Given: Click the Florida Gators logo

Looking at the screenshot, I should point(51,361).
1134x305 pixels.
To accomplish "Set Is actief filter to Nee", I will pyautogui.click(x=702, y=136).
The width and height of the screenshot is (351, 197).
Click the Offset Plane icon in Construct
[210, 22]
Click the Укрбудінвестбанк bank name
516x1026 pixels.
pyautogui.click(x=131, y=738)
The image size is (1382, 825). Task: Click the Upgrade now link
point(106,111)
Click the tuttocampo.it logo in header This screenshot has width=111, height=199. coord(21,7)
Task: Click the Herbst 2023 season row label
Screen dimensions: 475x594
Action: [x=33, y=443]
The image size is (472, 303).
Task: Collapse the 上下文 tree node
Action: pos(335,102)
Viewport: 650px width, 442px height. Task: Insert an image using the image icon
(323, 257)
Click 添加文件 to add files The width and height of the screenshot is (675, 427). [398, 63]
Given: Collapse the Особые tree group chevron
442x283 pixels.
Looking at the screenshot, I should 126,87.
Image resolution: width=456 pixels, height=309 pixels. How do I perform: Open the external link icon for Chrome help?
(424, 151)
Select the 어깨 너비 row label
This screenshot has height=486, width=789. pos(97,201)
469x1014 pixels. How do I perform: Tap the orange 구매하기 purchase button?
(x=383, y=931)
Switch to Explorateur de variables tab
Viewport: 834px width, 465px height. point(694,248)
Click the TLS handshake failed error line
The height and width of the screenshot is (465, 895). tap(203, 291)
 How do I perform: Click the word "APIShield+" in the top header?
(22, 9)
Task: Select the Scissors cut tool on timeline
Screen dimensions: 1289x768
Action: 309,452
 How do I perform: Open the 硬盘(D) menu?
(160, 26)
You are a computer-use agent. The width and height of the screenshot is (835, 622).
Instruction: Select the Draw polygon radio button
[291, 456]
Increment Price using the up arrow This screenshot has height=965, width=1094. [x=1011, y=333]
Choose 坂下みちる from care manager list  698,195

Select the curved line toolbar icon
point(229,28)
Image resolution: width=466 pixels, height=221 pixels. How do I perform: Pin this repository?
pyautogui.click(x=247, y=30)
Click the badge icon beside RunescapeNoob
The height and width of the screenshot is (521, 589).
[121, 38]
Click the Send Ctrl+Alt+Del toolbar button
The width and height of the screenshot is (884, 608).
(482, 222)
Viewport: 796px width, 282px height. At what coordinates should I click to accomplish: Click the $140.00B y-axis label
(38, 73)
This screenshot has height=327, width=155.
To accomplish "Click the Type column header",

————————

- Brief
Set down all of the lines above without altering a word.

- Task response
Given: Click the Florida Gators logo

Looking at the screenshot, I should point(51,361).
1134x305 pixels.
To accomplish "Set Is actief filter to Nee", I will pyautogui.click(x=702, y=136).
The width and height of the screenshot is (351, 197).
Click the Offset Plane icon in Construct
[210, 22]
Click the Укрбудінвестбанк bank name
516x1026 pixels.
pyautogui.click(x=131, y=738)
The image size is (1382, 825). Task: Click the Upgrade now link
point(106,111)
Click the tuttocampo.it logo in header This screenshot has width=111, height=199. coord(21,7)
Task: Click the Herbst 2023 season row label
Screen dimensions: 475x594
Action: [x=33, y=443]
The image size is (472, 303).
Task: Collapse the 上下文 tree node
Action: pos(335,102)
Viewport: 650px width, 442px height. Task: Insert an image using the image icon
(323, 257)
Click 添加文件 to add files The width and height of the screenshot is (675, 427). [398, 63]
Given: Collapse the Особые tree group chevron
442x283 pixels.
Looking at the screenshot, I should 126,87.
Image resolution: width=456 pixels, height=309 pixels. How do I perform: Open the external link icon for Chrome help?
(424, 151)
Select the 어깨 너비 row label
This screenshot has height=486, width=789. pos(97,201)
469x1014 pixels. How do I perform: Tap the orange 구매하기 purchase button?
(x=383, y=931)
Switch to Explorateur de variables tab
Viewport: 834px width, 465px height. point(694,248)
Click the TLS handshake failed error line
The height and width of the screenshot is (465, 895). tap(203, 291)
 How do I perform: Click the word "APIShield+" in the top header?
(22, 9)
Task: Select the Scissors cut tool on timeline
Screen dimensions: 1289x768
Action: 309,452
 How do I perform: Open the 硬盘(D) menu?
(160, 26)
You are a computer-use agent. The width and height of the screenshot is (835, 622).
Instruction: Select the Draw polygon radio button
[291, 456]
Increment Price using the up arrow This screenshot has height=965, width=1094. [x=1011, y=333]
Choose 坂下みちる from care manager list  698,195

Select the curved line toolbar icon
point(229,28)
Image resolution: width=466 pixels, height=221 pixels. How do I perform: Pin this repository?
pyautogui.click(x=247, y=30)
Click the badge icon beside RunescapeNoob
The height and width of the screenshot is (521, 589).
[121, 38]
Click the Send Ctrl+Alt+Del toolbar button
The width and height of the screenshot is (884, 608).
(482, 222)
Viewport: 796px width, 282px height. At what coordinates should I click to accomplish: Click the $140.00B y-axis label
(38, 73)
This screenshot has height=327, width=155.
To accomplish "Click the Type column header",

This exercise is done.